La piquette surfe sur la vague de fraîcheur

Justine Knapp | 29/07/2024 15:11

Boisson paysanne issue de la fabrication de vin, la piquette refait surface dans le vignoble malgré son interdiction.

“Pendant un temps, nous n’en avons plus fait la promotion, annoncent Maya Sallée et Nicolas Fernandez du domaine la Calmette, à Cahors. Les fraudes s’étaient déplacées jusque chez nous.” Car cette boisson paysanne et ancestrale est interdite depuis 1907, ce qui l’a progressivement effacée des campagnes.

Si dans le langage courant, la “piquette” désigne un vin de mauvaise qualité, à l’origine, il s’agit bien d’une boisson fermentée élaborée en ajoutant de l’eau sur le marc, c’est-à-dire la matière sèche (peaux, pépins, rafles, voire un peu de jus de raisin laissé dans la masse) qu’il reste après le pressurage du vin rouge. La piquette n’est pas du vin, mais elle en est issue. Elle remplissait les verres des vignerons et des ouvriers agricoles. La fraude massive de l’époque, reposant sur le fait de la faire passer pour du vin, a abouti à son interdiction. Mais quel sens celle-ci a-t-elle encore aujourd’hui ?

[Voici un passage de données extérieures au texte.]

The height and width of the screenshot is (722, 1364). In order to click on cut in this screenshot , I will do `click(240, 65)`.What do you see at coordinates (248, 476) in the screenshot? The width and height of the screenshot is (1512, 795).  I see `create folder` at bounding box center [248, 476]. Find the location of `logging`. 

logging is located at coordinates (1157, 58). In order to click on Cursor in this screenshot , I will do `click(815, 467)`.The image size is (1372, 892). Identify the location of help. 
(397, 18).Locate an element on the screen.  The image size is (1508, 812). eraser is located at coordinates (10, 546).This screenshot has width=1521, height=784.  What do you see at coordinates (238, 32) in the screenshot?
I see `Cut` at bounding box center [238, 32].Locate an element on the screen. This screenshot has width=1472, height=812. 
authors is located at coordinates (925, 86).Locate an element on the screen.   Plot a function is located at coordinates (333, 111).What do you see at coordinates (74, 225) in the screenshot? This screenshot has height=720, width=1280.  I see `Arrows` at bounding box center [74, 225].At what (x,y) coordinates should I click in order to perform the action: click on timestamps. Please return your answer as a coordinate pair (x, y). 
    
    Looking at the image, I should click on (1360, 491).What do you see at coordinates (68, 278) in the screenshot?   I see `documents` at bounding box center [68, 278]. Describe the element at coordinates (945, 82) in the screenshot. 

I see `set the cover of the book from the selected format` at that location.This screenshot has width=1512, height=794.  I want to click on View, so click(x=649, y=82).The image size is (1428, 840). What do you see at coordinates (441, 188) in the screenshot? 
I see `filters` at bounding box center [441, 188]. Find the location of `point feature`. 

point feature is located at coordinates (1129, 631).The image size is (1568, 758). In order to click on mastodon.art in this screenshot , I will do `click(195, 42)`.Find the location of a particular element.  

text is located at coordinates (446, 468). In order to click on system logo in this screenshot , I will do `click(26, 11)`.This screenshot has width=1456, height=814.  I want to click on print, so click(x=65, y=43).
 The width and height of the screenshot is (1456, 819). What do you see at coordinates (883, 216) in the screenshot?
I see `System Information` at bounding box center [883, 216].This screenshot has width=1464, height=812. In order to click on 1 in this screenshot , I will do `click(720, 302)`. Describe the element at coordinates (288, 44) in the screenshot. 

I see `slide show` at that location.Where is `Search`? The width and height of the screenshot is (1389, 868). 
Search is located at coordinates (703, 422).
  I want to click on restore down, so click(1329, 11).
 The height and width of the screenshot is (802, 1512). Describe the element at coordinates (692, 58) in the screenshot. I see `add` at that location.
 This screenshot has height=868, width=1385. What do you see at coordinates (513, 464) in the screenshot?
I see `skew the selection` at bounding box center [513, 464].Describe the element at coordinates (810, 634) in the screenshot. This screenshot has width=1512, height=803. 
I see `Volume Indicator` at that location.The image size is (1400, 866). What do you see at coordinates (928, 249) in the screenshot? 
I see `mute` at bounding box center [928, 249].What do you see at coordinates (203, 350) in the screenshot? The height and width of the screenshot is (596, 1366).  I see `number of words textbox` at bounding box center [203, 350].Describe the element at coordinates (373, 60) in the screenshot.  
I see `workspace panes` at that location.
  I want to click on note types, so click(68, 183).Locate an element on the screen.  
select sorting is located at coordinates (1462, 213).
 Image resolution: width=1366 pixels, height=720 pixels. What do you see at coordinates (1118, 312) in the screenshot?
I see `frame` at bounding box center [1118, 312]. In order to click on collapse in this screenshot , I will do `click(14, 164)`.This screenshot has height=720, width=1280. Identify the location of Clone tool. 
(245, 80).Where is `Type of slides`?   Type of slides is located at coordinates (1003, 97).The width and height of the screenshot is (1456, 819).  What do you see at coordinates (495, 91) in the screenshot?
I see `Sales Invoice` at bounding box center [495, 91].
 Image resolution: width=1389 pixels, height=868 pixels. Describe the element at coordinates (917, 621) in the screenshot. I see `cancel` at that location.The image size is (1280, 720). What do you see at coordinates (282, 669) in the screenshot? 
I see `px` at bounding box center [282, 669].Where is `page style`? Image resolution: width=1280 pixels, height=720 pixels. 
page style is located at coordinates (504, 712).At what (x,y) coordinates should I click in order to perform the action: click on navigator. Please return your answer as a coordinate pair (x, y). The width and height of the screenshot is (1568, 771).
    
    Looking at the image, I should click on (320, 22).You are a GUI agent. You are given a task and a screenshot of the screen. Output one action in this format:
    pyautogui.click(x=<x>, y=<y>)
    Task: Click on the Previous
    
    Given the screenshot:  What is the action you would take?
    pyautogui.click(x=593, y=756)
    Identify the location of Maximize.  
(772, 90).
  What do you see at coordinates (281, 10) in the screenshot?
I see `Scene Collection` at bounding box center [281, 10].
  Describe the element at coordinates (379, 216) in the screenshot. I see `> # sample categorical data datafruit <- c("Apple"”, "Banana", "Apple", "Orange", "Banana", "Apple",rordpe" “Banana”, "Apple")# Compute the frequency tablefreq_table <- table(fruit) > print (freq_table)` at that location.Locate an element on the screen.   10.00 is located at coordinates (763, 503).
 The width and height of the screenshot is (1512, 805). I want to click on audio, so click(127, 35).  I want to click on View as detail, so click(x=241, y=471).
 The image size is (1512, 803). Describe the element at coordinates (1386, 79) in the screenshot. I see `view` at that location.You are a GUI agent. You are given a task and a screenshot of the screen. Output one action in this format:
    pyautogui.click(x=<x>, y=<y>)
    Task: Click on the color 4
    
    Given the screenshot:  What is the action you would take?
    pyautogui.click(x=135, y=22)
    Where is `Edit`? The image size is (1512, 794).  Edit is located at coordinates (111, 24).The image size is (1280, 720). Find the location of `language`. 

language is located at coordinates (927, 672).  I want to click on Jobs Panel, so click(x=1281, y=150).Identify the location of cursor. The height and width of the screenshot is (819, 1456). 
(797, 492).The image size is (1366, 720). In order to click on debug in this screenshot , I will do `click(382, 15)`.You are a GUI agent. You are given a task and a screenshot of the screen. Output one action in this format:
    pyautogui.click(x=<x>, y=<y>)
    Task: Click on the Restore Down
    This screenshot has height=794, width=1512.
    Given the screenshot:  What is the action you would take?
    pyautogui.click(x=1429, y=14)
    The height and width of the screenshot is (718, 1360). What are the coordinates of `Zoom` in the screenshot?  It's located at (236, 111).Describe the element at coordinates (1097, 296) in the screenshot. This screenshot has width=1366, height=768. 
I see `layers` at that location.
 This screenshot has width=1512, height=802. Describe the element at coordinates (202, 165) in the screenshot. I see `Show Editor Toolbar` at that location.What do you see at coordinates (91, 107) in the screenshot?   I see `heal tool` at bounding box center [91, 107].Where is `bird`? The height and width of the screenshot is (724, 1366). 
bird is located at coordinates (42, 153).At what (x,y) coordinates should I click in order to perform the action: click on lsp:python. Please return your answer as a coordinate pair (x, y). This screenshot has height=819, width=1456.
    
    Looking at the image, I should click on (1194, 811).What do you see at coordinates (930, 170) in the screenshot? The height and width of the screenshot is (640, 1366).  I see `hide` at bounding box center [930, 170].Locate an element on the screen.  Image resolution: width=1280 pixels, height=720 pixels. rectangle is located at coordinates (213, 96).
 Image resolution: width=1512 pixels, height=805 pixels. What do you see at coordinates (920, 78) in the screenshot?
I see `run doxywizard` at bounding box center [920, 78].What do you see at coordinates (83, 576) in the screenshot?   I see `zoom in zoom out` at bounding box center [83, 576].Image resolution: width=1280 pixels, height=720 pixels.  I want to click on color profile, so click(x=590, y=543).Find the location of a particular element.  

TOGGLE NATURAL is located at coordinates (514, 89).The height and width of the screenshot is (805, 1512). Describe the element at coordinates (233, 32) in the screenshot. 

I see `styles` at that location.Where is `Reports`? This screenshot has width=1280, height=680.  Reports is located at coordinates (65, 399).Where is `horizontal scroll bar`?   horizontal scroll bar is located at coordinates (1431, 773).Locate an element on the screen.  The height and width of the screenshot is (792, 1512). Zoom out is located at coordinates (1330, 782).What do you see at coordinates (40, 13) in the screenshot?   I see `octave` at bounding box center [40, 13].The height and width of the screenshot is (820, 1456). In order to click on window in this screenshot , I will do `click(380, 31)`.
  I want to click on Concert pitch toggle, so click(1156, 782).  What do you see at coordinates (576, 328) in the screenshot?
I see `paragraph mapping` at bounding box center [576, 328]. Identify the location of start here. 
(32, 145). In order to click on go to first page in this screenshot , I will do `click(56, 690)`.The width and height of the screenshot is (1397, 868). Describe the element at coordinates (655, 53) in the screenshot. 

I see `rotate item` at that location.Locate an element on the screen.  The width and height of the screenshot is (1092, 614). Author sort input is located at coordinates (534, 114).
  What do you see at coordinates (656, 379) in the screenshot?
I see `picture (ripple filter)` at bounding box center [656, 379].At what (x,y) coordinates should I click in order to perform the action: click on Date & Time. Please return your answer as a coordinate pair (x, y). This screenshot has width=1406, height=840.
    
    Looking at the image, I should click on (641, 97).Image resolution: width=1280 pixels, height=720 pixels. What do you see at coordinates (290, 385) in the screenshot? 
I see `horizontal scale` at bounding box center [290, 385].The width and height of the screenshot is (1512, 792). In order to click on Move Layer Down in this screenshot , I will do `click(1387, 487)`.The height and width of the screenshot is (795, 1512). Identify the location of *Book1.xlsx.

Les piquettes refont surface dans le vignoble. Certains domaines ne s’en cachent pas, espérant que change cette réglementation désuète. Dans les Corbières, Alexandre et Laurence They du Château Vieux Moulin proposent leur “bibine”, un marc de cinsault et de l’eau de source fermentés pendant dix jours. L’intitulé officiel annonce "boisson aromatisée à base de vin", une astuce légale. Quand la teneur en eau est plus importante, on peut indiquer “cocktail aromatisé à base de produits vitivinicoles”.

Un vrai casse-tête

Même démarche dans le piémont pyrénéen pour Antoine Arraou, du Château Lafitte. Un coup de fil à un domaine ami commercialisant une piquette a permis de prendre connaissance du filon : “C’est un vrai casse-tête, c’est malheureux.” Un rouge cerise soutenu se balance dans l’une des 600 bouteilles qu’il propose. La cuvée s’appelle “Vinò͘t”, tiré du nom béarnais qui signifie “petit vin”, comme lui ont soufflé les vignerons locaux dont les parents des grands-parents sirotaient ce breuvage commun.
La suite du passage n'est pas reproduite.